Saved entries
-------------------------

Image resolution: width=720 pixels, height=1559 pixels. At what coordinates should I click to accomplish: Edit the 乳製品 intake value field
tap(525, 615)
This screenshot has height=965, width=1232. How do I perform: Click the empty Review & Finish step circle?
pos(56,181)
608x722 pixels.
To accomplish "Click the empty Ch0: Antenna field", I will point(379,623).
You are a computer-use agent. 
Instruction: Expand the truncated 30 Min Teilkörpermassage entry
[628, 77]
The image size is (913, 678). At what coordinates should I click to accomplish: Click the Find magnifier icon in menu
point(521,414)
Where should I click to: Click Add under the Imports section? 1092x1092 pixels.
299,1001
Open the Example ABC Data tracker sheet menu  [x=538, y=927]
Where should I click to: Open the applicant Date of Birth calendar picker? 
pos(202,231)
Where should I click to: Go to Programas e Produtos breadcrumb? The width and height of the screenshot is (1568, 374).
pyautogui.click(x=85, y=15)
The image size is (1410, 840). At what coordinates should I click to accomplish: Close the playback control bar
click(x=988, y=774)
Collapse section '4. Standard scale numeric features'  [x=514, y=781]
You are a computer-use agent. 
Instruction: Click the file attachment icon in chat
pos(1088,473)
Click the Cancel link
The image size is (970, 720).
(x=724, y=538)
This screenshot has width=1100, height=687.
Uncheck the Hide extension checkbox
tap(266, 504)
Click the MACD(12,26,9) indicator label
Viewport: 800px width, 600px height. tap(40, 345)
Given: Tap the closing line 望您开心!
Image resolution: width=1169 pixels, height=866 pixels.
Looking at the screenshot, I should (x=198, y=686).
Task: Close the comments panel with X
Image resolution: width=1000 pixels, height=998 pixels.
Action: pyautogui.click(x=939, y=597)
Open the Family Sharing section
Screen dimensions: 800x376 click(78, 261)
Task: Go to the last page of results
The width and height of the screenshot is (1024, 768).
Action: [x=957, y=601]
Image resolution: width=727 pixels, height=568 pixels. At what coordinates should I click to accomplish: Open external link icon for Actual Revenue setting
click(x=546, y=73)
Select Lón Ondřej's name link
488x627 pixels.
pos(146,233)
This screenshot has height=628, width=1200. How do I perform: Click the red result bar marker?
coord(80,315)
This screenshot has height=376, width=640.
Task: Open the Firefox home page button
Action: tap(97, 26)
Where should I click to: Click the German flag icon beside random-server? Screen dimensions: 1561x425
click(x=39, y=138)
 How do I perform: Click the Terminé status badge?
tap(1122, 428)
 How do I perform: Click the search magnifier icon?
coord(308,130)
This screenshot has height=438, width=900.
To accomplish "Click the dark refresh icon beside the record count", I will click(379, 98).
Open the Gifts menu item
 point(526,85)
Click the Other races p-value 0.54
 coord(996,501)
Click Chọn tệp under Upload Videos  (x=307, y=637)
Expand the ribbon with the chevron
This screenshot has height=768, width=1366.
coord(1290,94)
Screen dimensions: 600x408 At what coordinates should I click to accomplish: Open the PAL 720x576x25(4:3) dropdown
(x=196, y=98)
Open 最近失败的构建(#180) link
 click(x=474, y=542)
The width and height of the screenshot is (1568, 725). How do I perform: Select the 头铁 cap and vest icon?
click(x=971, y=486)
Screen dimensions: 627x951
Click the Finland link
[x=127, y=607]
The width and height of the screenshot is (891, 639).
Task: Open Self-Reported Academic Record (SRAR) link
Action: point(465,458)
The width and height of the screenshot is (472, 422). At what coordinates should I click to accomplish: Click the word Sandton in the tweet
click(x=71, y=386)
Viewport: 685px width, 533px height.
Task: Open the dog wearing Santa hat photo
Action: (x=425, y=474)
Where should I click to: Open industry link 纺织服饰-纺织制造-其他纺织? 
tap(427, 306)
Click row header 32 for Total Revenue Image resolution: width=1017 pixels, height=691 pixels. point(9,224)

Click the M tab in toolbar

-------------------------

THE PROBLEM
State how many lines of the data contain the word "will". Nothing besides the number belongs in the reply.

TASK SOLUTION
2